Transport and Fate of Microorganisms in Soils with Preferential Flow Under Different Solution Chemistry Conditions.

Laboratory and numerical studies were conducted to investigate the transport and fate of E.coli D21g and coliphage φX174 in saturated soils with preferential flow under different solution ionic strength (IS=1, 5, 20, and 100 mM) conditions. Preferential flow systems were created by embedding a coarse sand lens (710 µm) into a finer matrix sand (120 µm). Complementary transport experiments were conducted in homogeneous sand columns to identify controlling transport and retention processes, and to independently determine model parameters for numerical simulations in the heterogeneous experiments. Results from homogeneous and heterogeneous transport experiments demonstrate that retention of E. coli D21g and φX174 increased with IS, while the effect on E. coli D21g in finer sand was much greater than in coarse sand. This microbe transport behavior was well described by numerical simulations.
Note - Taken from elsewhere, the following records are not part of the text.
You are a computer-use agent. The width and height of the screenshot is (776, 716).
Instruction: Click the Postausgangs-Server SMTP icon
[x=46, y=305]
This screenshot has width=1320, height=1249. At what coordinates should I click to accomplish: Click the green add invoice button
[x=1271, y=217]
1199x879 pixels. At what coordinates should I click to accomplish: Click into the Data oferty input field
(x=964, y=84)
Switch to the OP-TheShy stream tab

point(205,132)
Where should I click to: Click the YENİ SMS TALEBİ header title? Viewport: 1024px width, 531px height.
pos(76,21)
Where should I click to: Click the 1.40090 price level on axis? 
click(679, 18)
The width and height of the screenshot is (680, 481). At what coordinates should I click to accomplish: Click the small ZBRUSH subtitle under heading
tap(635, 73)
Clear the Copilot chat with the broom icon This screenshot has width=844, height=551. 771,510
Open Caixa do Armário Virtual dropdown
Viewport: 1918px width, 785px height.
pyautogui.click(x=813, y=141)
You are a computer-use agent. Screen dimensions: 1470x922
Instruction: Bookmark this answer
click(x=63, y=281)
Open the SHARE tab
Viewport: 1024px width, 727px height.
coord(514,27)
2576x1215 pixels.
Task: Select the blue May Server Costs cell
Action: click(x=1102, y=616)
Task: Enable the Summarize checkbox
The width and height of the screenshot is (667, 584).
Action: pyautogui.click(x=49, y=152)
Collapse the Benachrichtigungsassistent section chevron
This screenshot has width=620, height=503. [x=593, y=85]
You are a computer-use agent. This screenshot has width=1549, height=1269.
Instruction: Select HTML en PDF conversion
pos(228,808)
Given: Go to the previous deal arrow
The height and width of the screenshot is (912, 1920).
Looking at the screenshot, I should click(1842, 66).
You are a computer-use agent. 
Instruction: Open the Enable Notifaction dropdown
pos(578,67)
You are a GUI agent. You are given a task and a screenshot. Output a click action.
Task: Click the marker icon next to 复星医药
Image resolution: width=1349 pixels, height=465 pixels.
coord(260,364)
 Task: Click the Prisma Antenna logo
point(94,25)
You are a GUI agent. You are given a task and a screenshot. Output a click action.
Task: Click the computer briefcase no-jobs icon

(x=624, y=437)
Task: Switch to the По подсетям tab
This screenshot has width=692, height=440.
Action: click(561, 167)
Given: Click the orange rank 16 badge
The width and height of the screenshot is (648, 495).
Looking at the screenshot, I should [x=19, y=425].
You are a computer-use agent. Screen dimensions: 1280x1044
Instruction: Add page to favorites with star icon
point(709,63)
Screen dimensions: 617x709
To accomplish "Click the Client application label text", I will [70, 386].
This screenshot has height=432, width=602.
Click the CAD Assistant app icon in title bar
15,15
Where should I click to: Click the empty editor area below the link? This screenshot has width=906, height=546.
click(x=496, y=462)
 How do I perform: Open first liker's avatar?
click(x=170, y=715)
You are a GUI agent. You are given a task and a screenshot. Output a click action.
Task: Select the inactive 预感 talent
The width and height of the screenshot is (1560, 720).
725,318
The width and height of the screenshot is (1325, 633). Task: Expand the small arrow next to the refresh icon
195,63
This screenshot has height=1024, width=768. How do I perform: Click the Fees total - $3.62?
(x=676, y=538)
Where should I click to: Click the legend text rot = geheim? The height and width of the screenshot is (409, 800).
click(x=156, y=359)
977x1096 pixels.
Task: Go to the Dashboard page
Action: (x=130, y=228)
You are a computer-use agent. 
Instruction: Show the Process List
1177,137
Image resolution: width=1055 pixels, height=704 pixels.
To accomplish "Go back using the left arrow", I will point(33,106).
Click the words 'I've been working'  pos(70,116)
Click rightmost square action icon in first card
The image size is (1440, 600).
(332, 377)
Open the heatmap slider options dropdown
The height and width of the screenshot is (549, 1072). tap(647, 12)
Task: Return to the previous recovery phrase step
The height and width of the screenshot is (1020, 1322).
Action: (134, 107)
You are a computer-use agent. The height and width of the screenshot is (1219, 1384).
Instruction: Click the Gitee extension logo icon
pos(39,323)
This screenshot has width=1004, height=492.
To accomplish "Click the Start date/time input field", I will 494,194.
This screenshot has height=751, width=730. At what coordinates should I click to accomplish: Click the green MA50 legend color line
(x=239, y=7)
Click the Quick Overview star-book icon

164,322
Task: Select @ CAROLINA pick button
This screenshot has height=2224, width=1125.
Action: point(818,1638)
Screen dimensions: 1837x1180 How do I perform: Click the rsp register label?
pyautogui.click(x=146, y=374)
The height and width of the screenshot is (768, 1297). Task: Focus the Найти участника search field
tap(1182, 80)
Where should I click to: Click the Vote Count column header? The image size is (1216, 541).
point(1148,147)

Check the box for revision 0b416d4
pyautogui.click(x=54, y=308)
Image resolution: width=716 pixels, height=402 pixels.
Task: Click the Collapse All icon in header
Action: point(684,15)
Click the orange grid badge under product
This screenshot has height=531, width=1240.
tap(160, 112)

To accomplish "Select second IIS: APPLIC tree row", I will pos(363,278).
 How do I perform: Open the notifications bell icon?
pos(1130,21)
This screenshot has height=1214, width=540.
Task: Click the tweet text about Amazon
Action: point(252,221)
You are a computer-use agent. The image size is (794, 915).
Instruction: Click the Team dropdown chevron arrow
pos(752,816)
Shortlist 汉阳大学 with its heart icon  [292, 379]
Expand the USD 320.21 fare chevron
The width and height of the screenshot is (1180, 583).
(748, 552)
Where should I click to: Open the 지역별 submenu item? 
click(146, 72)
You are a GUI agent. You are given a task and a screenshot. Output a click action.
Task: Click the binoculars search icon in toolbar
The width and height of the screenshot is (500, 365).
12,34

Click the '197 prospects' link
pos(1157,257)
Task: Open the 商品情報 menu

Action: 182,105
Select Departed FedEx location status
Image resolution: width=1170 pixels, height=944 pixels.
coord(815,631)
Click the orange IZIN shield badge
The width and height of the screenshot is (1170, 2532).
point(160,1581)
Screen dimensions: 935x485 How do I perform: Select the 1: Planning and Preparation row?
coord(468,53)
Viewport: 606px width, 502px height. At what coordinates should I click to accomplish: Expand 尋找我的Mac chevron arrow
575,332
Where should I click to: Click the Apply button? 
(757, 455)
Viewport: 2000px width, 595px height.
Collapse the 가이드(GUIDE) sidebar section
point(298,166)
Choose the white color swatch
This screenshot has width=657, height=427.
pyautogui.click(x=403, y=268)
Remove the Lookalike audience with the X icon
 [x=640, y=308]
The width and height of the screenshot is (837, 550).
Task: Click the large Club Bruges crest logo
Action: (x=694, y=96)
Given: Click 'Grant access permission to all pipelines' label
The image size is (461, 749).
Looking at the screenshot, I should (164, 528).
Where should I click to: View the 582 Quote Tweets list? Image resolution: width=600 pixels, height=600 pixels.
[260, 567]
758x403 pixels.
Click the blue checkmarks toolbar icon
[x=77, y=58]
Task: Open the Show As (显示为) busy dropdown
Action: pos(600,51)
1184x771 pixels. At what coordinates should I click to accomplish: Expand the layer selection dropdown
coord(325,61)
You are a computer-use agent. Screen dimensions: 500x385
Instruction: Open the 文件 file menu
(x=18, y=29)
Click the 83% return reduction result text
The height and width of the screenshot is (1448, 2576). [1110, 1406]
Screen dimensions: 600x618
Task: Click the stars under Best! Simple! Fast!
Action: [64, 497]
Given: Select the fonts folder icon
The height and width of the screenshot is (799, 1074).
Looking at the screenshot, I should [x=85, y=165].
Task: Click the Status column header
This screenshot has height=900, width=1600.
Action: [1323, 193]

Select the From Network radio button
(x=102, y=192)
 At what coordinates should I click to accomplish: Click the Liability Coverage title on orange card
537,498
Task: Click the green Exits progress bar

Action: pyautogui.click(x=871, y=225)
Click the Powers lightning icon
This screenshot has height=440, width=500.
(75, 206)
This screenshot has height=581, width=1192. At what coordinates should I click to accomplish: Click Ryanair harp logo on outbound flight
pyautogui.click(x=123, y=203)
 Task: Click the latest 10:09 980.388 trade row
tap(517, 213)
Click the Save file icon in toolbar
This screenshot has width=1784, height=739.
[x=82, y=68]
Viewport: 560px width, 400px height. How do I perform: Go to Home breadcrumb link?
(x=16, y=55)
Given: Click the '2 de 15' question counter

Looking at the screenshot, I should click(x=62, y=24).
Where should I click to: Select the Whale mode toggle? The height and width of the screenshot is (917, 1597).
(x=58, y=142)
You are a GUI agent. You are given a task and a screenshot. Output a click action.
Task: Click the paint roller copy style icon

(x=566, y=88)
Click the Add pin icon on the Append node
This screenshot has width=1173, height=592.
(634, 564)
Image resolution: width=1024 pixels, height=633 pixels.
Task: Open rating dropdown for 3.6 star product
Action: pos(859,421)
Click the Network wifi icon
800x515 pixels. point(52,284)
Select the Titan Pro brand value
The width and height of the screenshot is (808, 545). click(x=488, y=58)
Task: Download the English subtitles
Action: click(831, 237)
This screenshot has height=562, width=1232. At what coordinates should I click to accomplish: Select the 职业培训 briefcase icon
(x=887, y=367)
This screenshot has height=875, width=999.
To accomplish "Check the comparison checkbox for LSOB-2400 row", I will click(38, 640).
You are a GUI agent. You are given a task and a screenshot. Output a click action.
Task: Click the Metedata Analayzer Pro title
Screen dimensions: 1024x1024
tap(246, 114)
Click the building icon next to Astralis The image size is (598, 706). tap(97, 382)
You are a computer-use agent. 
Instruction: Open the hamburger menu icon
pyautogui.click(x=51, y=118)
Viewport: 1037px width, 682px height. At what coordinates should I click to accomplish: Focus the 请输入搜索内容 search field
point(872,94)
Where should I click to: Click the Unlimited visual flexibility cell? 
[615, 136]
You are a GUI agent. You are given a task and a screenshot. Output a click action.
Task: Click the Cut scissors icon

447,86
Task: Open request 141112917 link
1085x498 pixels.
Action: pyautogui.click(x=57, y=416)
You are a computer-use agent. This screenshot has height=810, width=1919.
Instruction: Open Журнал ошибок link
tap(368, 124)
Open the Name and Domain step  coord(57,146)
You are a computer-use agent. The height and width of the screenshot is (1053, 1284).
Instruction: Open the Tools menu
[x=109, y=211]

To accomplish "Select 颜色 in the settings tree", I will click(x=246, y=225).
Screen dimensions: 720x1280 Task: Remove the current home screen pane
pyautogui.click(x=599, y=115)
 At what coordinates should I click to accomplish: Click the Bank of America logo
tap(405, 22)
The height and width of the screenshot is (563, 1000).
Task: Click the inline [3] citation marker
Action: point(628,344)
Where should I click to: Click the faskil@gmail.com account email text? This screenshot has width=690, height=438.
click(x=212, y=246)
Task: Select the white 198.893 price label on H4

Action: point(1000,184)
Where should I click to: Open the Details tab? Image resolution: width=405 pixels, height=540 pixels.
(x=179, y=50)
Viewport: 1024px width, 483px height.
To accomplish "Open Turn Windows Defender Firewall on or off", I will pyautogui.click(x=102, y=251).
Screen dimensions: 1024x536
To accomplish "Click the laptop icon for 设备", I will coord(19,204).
The importance of preferential flow on microbe transport was found to be enhanced at higher IS, even though the overall transport decreased. However, the contribution of preferential flow was much higher for E. coli D21g than φX174. Deposition profiles revealed significant cell retention at the interface of the coarse sand lens and fine sand matrix as a result of mass transfer. Cell release from the preferential flow system with a reduction of solution IS exhibited multi-pulse breakthrough behavior that was strongly dependent on the initial amount of cell retention, especially at the lens-matrix interface.